▶ _Assigned task_
Find each line below that includes "thumbnail", then copy it.

Material for the task: Begin

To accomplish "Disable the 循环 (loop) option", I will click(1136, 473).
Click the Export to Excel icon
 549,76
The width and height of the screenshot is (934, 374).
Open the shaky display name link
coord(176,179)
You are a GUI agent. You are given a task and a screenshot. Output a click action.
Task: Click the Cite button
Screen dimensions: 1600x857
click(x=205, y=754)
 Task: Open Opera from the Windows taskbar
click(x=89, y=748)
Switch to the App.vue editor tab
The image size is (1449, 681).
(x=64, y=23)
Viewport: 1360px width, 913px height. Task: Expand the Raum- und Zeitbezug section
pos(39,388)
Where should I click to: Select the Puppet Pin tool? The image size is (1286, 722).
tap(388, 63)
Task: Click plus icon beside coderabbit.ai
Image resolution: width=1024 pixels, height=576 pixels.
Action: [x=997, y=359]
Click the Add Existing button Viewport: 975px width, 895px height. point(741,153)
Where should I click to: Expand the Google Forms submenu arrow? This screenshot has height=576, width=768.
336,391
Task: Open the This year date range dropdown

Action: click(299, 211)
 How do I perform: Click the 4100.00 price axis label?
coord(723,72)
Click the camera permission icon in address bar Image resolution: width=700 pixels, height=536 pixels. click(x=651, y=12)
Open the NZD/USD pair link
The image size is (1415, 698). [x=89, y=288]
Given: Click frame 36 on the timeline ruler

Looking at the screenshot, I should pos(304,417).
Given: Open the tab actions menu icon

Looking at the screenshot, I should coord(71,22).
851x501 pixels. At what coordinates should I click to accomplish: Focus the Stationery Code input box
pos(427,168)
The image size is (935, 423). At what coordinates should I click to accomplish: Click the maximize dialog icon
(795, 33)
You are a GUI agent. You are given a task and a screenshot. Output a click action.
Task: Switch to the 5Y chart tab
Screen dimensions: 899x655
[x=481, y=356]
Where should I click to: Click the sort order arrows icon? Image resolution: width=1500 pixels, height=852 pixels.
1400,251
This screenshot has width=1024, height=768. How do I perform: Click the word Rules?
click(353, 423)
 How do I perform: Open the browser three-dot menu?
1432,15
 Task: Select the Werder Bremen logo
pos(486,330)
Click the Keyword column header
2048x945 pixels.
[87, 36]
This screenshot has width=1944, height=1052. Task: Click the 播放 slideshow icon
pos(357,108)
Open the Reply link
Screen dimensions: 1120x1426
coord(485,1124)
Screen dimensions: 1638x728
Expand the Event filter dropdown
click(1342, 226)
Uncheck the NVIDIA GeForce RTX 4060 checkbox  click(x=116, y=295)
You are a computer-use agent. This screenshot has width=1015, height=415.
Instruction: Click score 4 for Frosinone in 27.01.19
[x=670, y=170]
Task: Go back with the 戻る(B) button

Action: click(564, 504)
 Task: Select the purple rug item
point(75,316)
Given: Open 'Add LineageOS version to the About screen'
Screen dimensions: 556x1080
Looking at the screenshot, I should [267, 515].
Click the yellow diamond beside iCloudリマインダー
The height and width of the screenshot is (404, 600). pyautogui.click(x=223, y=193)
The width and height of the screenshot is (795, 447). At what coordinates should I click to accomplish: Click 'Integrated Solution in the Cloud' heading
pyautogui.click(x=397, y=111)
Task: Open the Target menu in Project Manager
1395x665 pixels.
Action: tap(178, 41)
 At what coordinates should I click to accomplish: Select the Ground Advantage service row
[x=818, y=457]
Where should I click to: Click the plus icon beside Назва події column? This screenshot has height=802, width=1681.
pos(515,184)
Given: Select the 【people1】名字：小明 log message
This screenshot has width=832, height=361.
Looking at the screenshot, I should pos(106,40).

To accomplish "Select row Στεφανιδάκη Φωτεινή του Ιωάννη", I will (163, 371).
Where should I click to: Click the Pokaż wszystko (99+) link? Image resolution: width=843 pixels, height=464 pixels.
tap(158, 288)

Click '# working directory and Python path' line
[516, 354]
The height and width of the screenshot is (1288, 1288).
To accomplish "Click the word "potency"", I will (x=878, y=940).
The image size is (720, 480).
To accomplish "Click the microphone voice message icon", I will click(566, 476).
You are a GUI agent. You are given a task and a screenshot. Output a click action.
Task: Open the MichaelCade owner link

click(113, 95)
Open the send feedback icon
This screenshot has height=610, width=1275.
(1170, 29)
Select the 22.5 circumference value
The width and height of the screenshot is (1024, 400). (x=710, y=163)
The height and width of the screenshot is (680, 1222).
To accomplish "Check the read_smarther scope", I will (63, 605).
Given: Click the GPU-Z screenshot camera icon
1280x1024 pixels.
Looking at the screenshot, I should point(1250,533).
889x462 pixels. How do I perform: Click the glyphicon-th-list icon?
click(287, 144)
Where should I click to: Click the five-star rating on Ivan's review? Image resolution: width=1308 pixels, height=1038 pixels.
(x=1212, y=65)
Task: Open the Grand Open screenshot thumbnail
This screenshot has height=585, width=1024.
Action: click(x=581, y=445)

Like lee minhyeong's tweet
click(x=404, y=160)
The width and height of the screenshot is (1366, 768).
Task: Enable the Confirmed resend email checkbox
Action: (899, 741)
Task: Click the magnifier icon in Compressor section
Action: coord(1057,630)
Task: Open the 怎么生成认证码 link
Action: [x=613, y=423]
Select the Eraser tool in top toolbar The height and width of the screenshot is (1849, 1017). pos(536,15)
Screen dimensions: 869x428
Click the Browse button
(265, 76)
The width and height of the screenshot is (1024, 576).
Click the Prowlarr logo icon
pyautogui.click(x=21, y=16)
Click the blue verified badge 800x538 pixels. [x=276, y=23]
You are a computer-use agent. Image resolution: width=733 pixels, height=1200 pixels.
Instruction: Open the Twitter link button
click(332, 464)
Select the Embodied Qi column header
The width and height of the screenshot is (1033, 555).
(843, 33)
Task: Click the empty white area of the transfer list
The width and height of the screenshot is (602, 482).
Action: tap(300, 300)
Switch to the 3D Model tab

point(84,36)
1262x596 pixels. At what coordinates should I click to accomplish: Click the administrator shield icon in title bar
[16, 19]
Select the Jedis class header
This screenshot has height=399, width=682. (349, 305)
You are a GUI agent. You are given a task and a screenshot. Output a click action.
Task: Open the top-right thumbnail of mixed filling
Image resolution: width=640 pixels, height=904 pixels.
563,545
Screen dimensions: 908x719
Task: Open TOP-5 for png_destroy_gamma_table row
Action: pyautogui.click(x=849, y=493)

Material for the task: End

▶ _Completed exercise_
Task: Open the Grand Open screenshot thumbnail
Task: Open the top-right thumbnail of mixed filling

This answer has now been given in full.